## AIM OF THE EXERCISE
The data below is to be written out exactly, with no pictures.

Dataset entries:
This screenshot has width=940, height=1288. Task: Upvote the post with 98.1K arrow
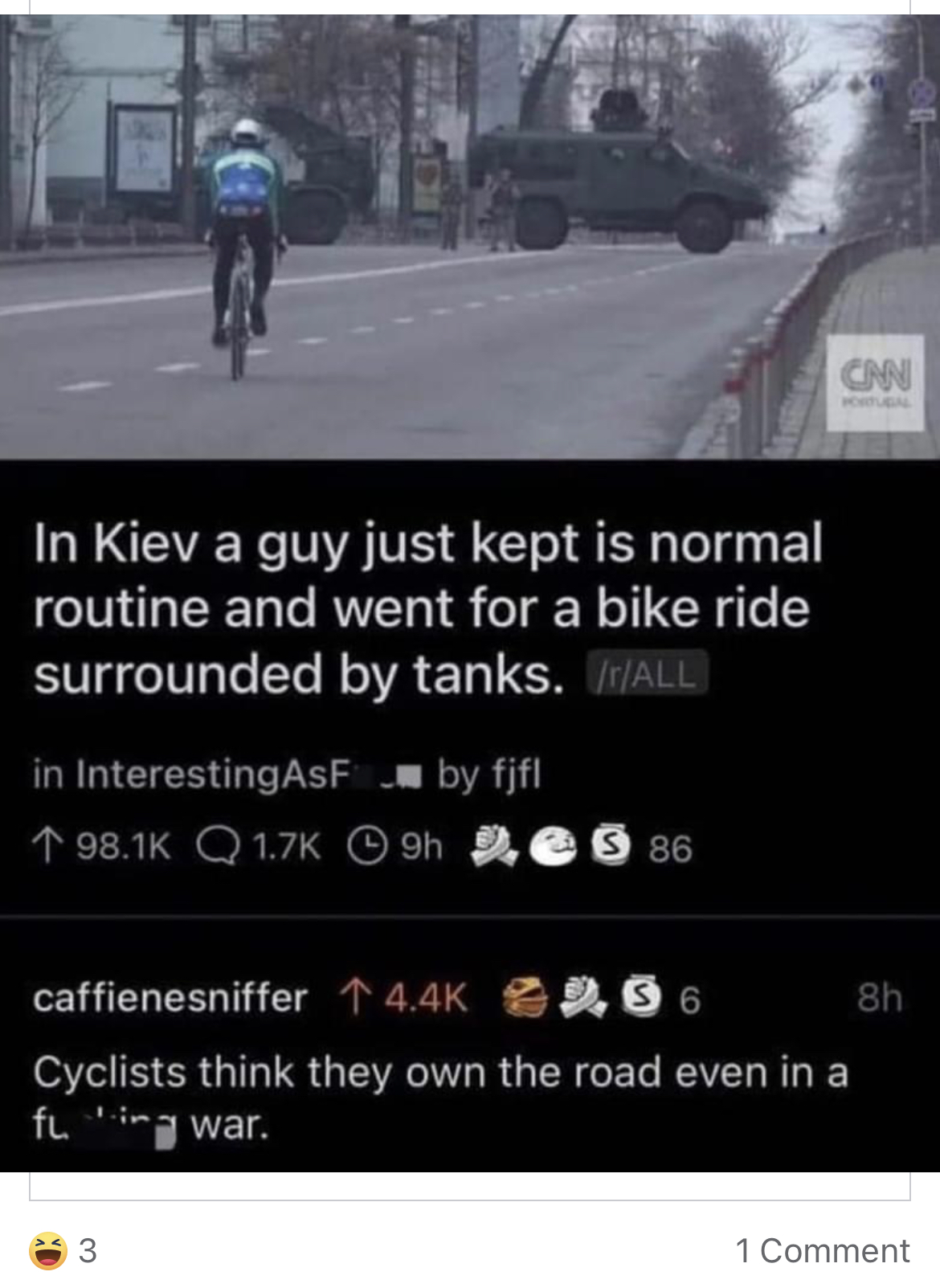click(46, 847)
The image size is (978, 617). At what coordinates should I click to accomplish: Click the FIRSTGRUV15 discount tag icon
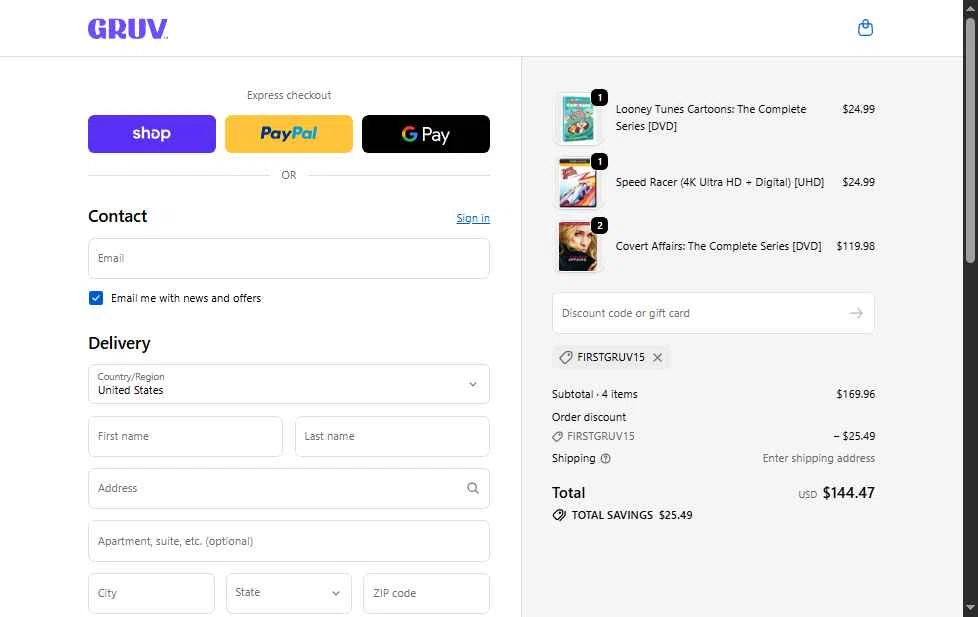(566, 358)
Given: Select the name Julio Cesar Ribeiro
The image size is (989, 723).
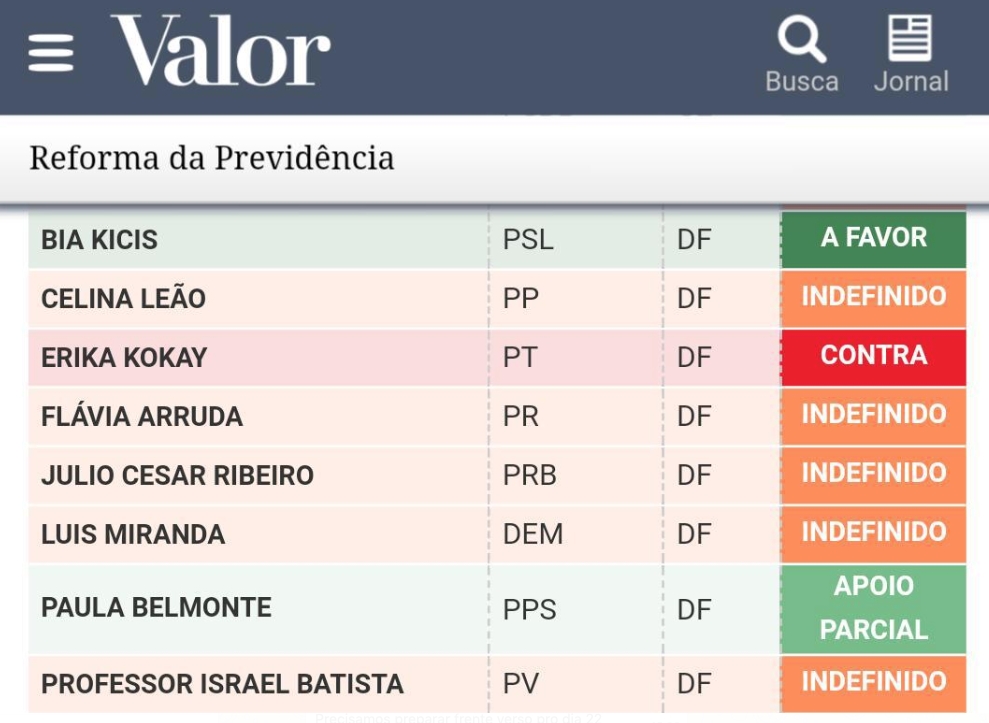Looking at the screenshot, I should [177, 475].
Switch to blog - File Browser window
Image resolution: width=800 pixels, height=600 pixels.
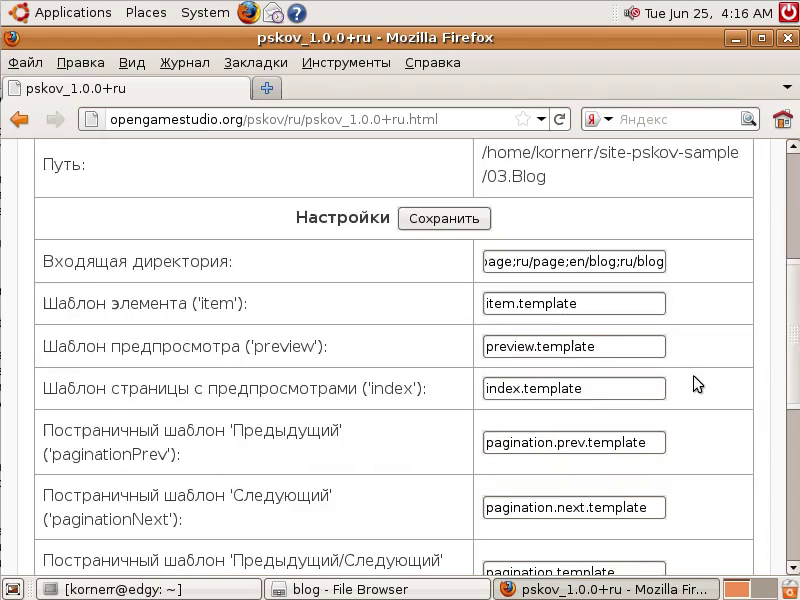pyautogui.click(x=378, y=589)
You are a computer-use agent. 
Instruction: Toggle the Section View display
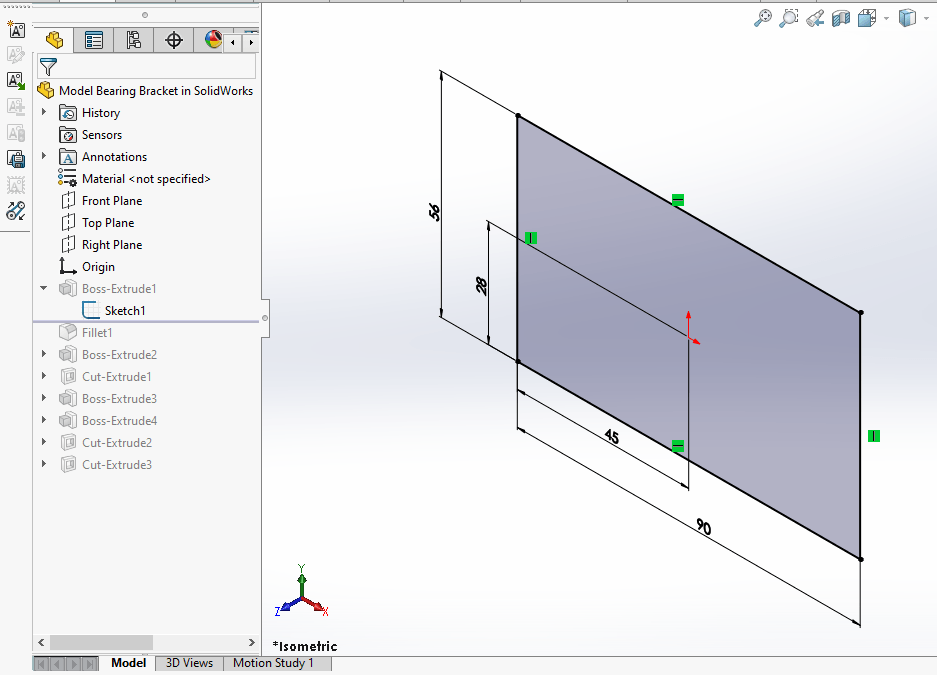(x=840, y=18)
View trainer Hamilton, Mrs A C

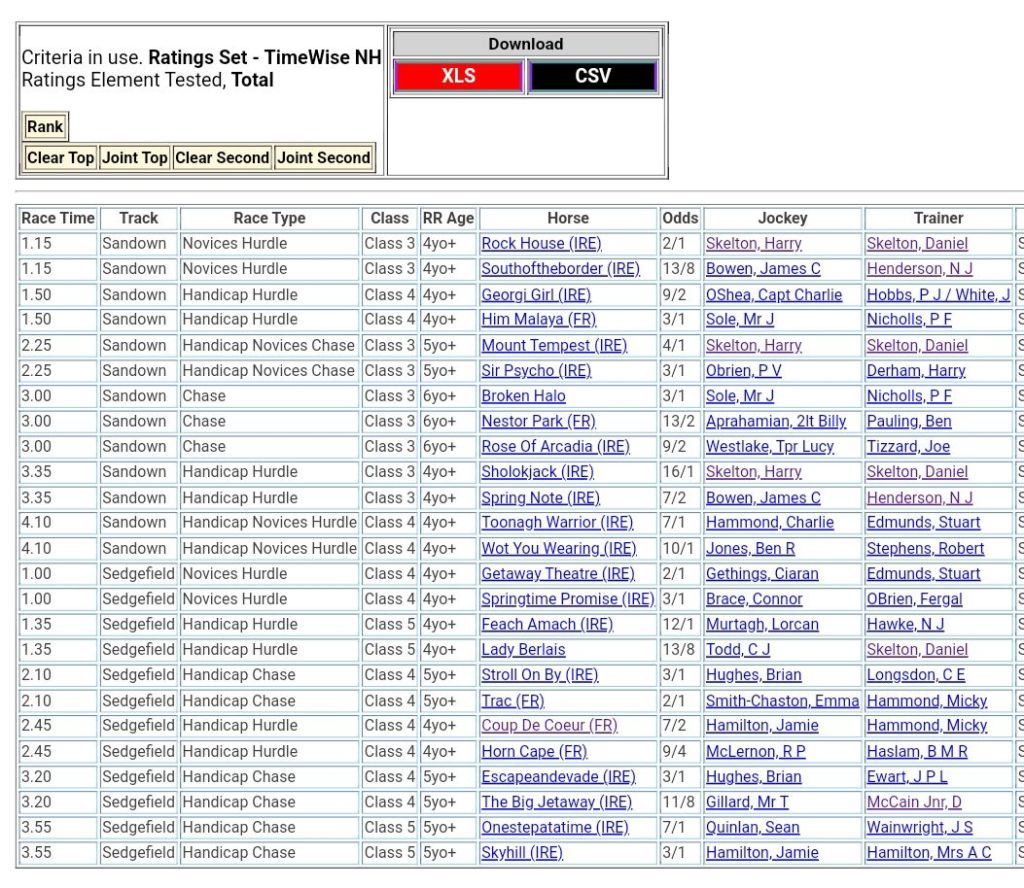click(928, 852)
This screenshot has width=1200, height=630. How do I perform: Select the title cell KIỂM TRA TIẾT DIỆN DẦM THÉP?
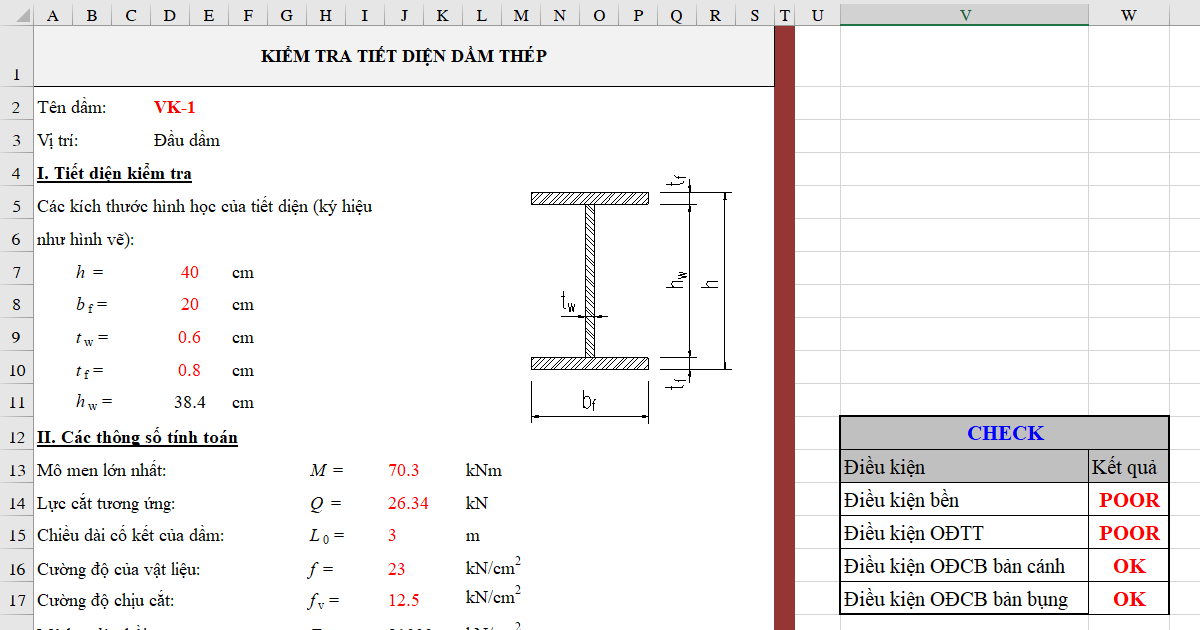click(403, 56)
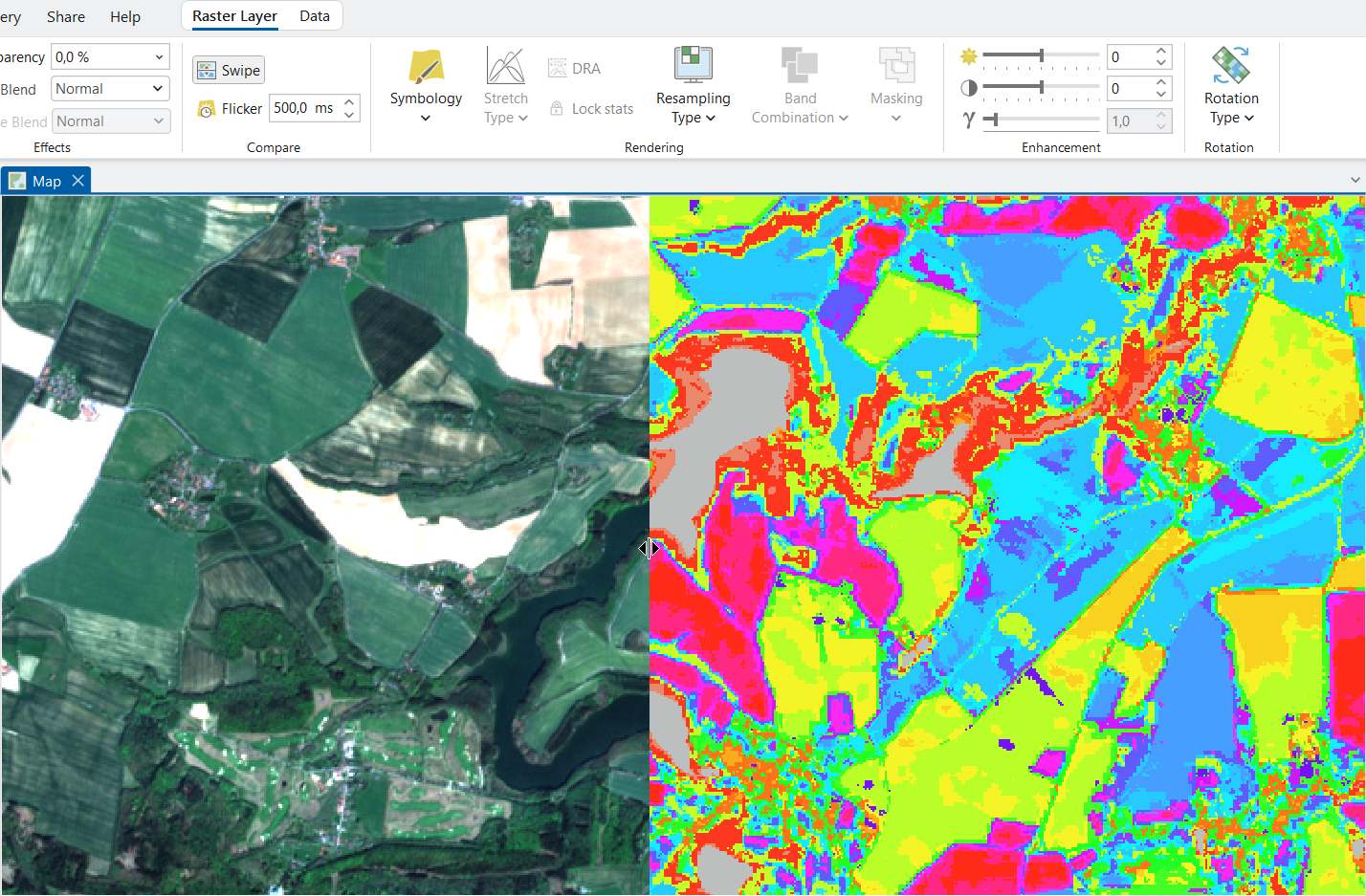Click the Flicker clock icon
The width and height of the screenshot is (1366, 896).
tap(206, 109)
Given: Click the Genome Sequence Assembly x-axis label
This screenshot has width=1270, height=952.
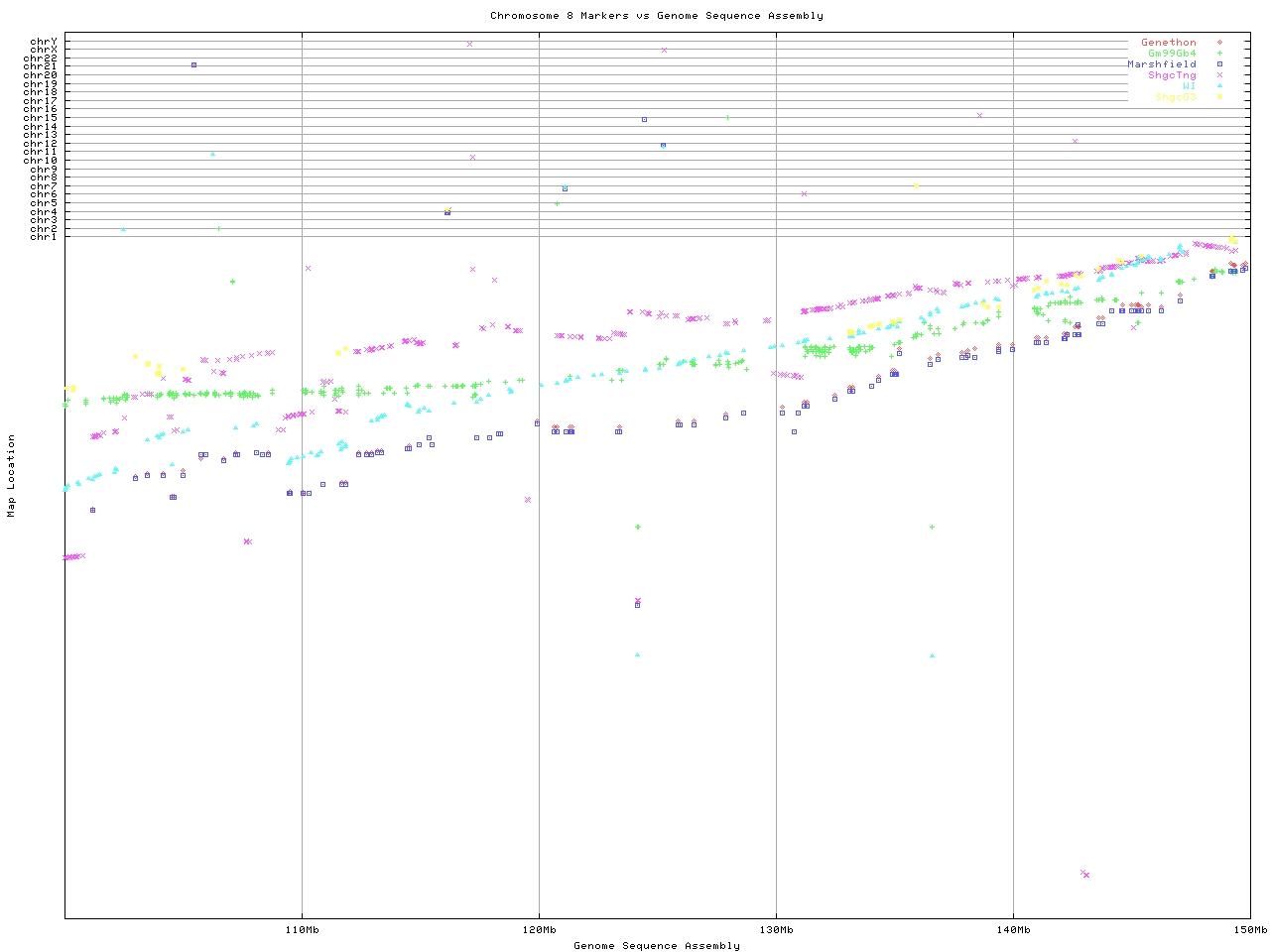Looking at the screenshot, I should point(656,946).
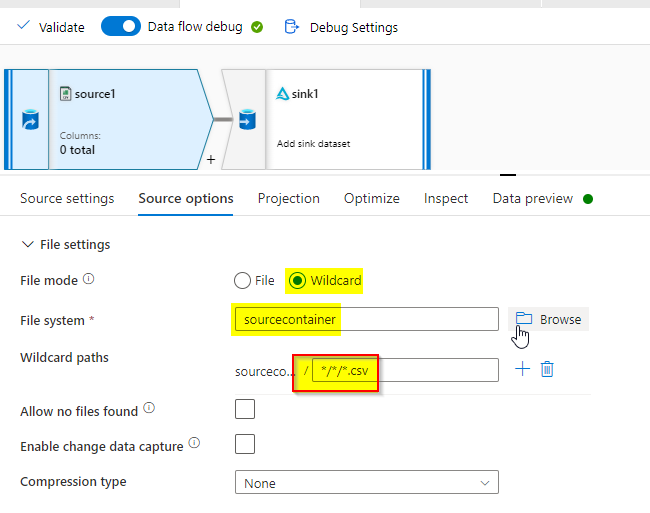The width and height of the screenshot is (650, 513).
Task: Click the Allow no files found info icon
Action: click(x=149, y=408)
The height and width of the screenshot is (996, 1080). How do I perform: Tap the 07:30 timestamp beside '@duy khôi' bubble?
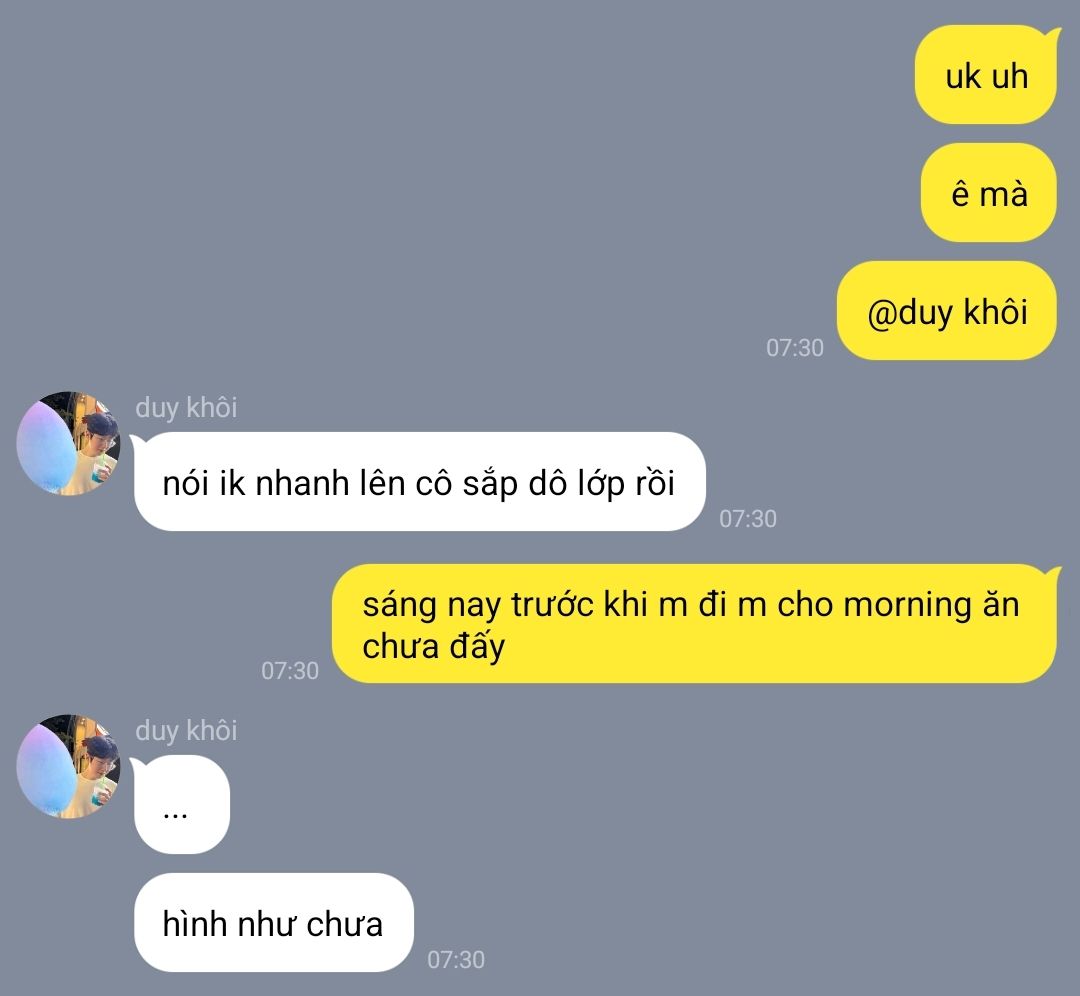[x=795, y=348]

## THE COMPLETED TASK
This screenshot has width=940, height=1288. Task: Upvote the post with 98.1K arrow
click(46, 847)
The image size is (978, 617). At what coordinates should I click to accomplish: Click the FIRSTGRUV15 discount tag icon
(566, 358)
Given: Select the name Julio Cesar Ribeiro
The image size is (989, 723).
Looking at the screenshot, I should [177, 475].
Switch to blog - File Browser window
Image resolution: width=800 pixels, height=600 pixels.
pyautogui.click(x=378, y=589)
You are a computer-use agent. 
Instruction: Toggle the Section View display
(x=840, y=18)
View trainer Hamilton, Mrs A C

click(928, 852)
This screenshot has width=1200, height=630. How do I perform: Select the title cell KIỂM TRA TIẾT DIỆN DẦM THÉP?
click(403, 56)
Click the Flicker clock icon
The width and height of the screenshot is (1366, 896).
tap(206, 109)
Given: Click the Genome Sequence Assembly x-axis label
This screenshot has width=1270, height=952.
Looking at the screenshot, I should point(656,946).
The width and height of the screenshot is (650, 513).
Task: Click the Allow no files found info icon
Action: click(x=149, y=408)
The height and width of the screenshot is (996, 1080). How do I perform: Tap the 07:30 timestamp beside '@duy khôi' bubble?
[x=795, y=348]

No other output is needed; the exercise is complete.